→ Directive
Rewrite the records below as a numbered list with one line per entry, and leave out any blank lines.
··· Record list
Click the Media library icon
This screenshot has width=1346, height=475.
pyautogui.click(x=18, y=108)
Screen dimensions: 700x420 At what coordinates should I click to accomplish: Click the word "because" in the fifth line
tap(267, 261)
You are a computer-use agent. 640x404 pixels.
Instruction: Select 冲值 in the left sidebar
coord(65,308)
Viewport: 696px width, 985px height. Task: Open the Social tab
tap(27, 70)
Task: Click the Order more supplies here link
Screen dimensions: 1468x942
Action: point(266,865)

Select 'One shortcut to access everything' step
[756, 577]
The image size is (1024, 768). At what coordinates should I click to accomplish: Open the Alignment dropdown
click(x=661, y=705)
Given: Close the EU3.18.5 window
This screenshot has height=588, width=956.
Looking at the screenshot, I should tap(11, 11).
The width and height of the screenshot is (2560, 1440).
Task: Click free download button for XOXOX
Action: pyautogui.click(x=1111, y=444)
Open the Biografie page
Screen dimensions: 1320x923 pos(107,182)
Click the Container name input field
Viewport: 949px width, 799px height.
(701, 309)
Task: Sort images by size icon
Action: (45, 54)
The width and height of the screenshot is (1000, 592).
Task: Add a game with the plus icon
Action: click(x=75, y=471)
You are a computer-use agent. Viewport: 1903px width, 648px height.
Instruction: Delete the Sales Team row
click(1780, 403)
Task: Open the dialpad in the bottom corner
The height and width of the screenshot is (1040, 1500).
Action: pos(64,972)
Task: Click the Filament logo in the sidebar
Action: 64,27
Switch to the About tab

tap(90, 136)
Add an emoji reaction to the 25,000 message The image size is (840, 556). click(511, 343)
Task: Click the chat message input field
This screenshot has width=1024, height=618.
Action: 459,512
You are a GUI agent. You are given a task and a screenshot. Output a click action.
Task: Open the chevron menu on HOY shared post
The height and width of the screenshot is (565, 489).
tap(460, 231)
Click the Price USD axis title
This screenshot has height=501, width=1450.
······
→ Answer
1. Click the Media library icon
2. This screenshot has width=1346, height=475.
3. pyautogui.click(x=18, y=108)
4. Screen dimensions: 700x420 At what coordinates should I click to accomplish: Click the word "because" in the fifth line
5. tap(267, 261)
6. You are a computer-use agent. 640x404 pixels.
7. Instruction: Select 冲值 in the left sidebar
8. coord(65,308)
9. Viewport: 696px width, 985px height. Task: Open the Social tab
10. tap(27, 70)
11. Task: Click the Order more supplies here link
12. Screen dimensions: 1468x942
13. Action: point(266,865)
14. Select 'One shortcut to access everything' step
15. [756, 577]
16. The image size is (1024, 768). At what coordinates should I click to accomplish: Open the Alignment dropdown
17. click(x=661, y=705)
18. Given: Close the EU3.18.5 window
19. This screenshot has height=588, width=956.
20. Looking at the screenshot, I should tap(11, 11).
21. The width and height of the screenshot is (2560, 1440).
22. Task: Click free download button for XOXOX
23. Action: pyautogui.click(x=1111, y=444)
24. Open the Biografie page
25. Screen dimensions: 1320x923 pos(107,182)
26. Click the Container name input field
27. Viewport: 949px width, 799px height.
28. (701, 309)
29. Task: Sort images by size icon
30. Action: (45, 54)
31. The width and height of the screenshot is (1000, 592).
32. Task: Add a game with the plus icon
33. Action: click(x=75, y=471)
34. You are a computer-use agent. Viewport: 1903px width, 648px height.
35. Instruction: Delete the Sales Team row
36. click(1780, 403)
37. Task: Open the dialpad in the bottom corner
38. The height and width of the screenshot is (1040, 1500).
39. Action: pos(64,972)
40. Task: Click the Filament logo in the sidebar
41. Action: 64,27
42. Switch to the About tab
43. tap(90, 136)
44. Add an emoji reaction to the 25,000 message The image size is (840, 556). click(511, 343)
45. Task: Click the chat message input field
46. This screenshot has width=1024, height=618.
47. Action: 459,512
48. You are a GUI agent. You are given a task and a screenshot. Output a click action.
49. Task: Open the chevron menu on HOY shared post
50. The height and width of the screenshot is (565, 489).
51. tap(460, 231)
52. Click the Price USD axis title
53. This screenshot has height=501, width=1450.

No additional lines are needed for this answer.